Actually a month ago, I was searching for the same question and I found a few packages that can be used. First of all the functionality of them can be cell proportion estimation, cell specific gene expression estimation, or both of these functions. Secondly, their primary input, as expected, is bulk RNA-seq data and some also want a single cell RNA-seq data as secondary input.
The most popular one is the child of famous cibersort, CIBERSORTX. I went through their website and read the tutorials. They have several example datasets that can be used for learning their platform. However, the two biggest flaws were that they haven't shared their source code which means we can't reproduce the result on our own systems and we have to upload all of our data to Stanford servers (security concerns!). The second problem is that there is no API access to their server and everything should be done online which means very low compatibility with other tools.
The idea, using deconvolution and deep learning to infer subpopulation of cells from bulk RNA-seq, is great. So, I searched to see if others have also done something similar and maybe even better. I found three other tools:
Published in nature communication and a few months older than cibersortx. I haven't studied their algorithm yet and so I can't say if their method is better than cibersortx or not. However, the part that makes the difference is that all of their works, including their source code, is open-source. So, I can access their code and we don't need to upload our unpublished data into some not safe online server (unlike cibersortx). The second good thing is that it is implemented in R language which I use for most of my RNA-seq data analysis, so it is easily compatible with other tools.

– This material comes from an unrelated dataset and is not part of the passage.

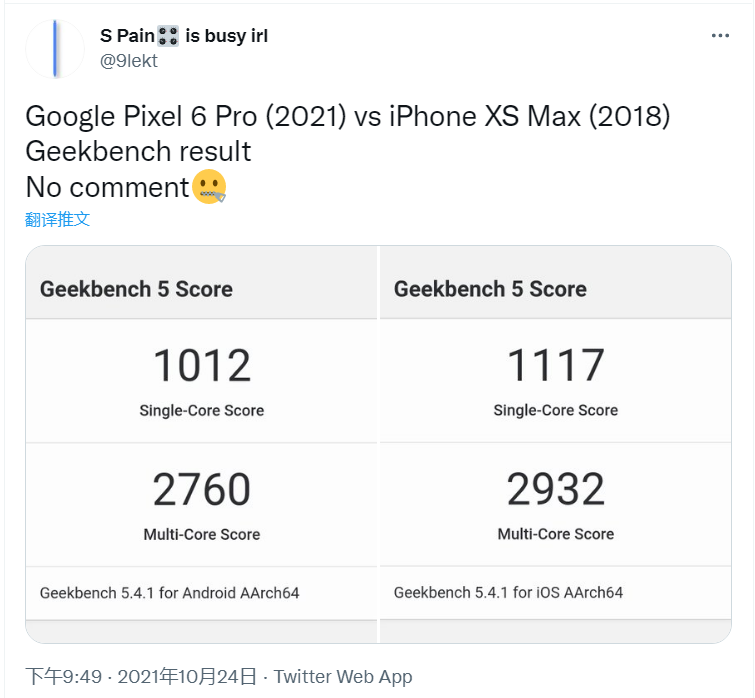Click "Geekbench 5.4.1 for Android AArch64" text
Image resolution: width=755 pixels, height=698 pixels.
[x=169, y=593]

Scaden : https://advances.sciencemag.org/content/6/30/eaba2619.full
This one is also open-source and accessible easily. It is written in Python and runs in the shell. So, it is somewhat compatible with other tools (not as compatible as MuSic). We again can process our data locally and don't need to upload our data to any servers (which is good). They claim that their method has a better correlation with the real scRNA-seq data than both cibersortx and MuSic (not always!!). Running their tools seems easy based on their tutorials (I haven't run it on my system yet!). However, their tutorials seem to be a little confusing and it seems like it is still in pre-release version and they have bugs!!

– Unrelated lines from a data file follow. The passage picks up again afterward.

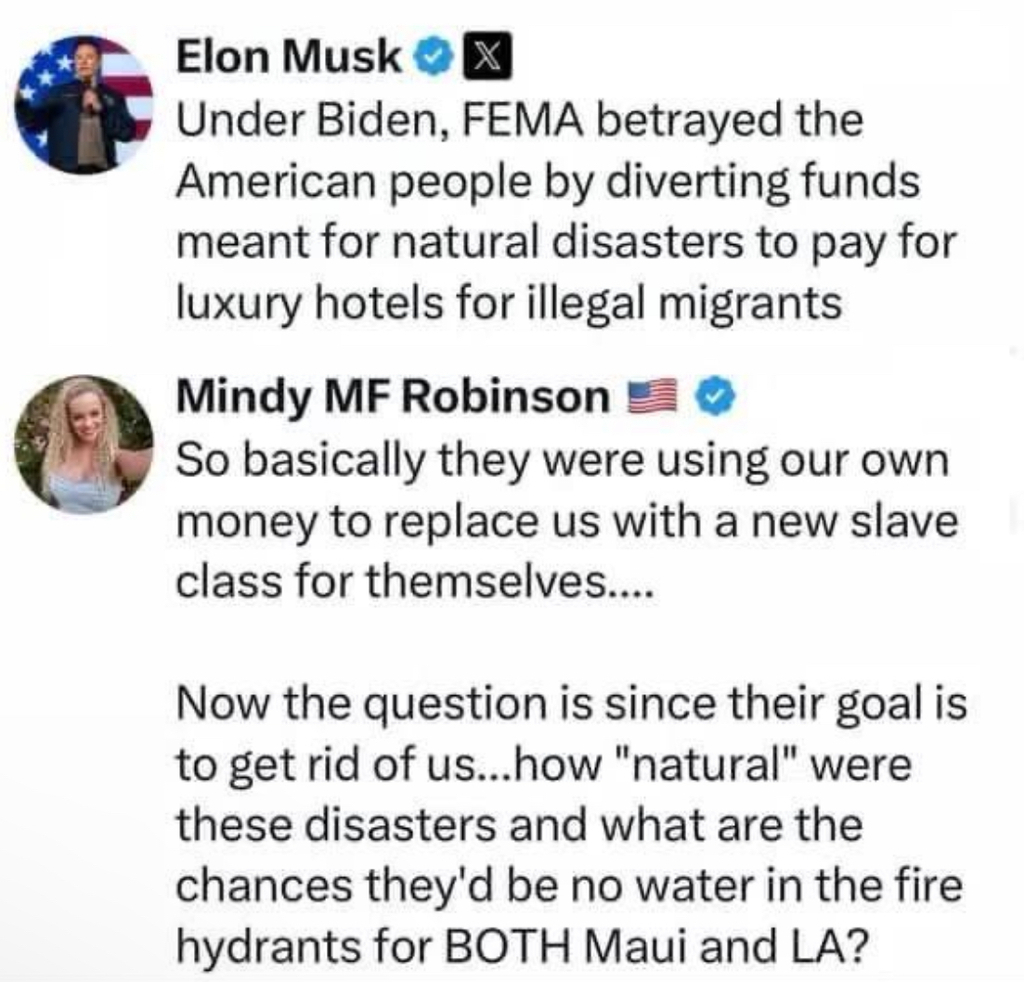This screenshot has width=1024, height=982.
Task: Open the Elon Musk display name link
Action: [x=289, y=60]
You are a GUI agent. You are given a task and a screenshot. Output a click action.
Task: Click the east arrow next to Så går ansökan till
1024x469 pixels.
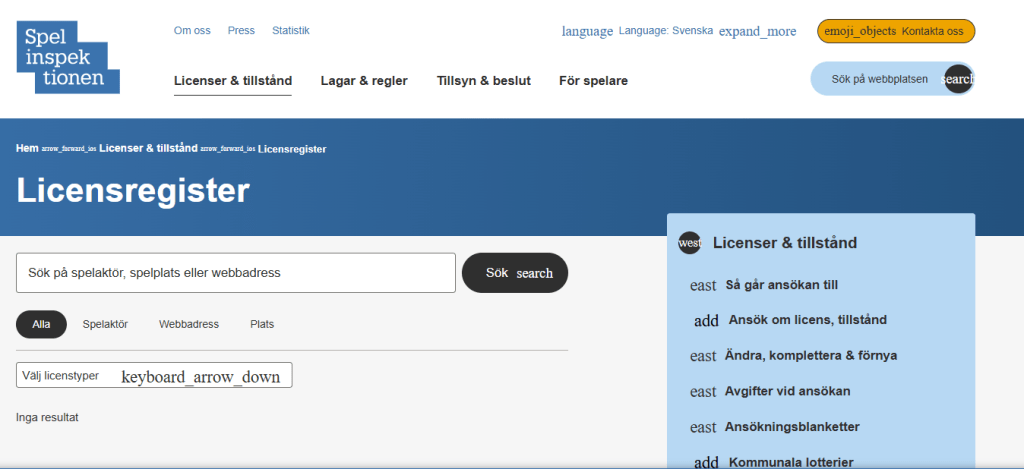[x=703, y=285]
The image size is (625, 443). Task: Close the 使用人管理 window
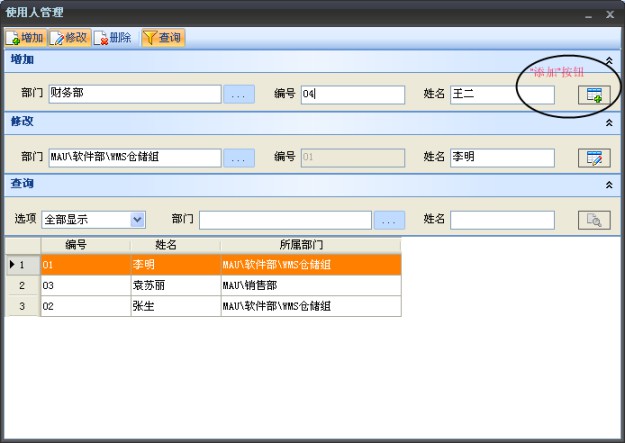[610, 14]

Finally, I found the CDSeq package which doesn't need any scRNA-seq input to find single cell proportions and cell-specific gene expression in bulk data. It just gets your buld counts as input and info about very few parameters and does the whole thing automatically, and suprisingly good, I checked! If you could find gene expression pattern of your specific cells and also use it as an input, it is optional, it will give you even a better estimation.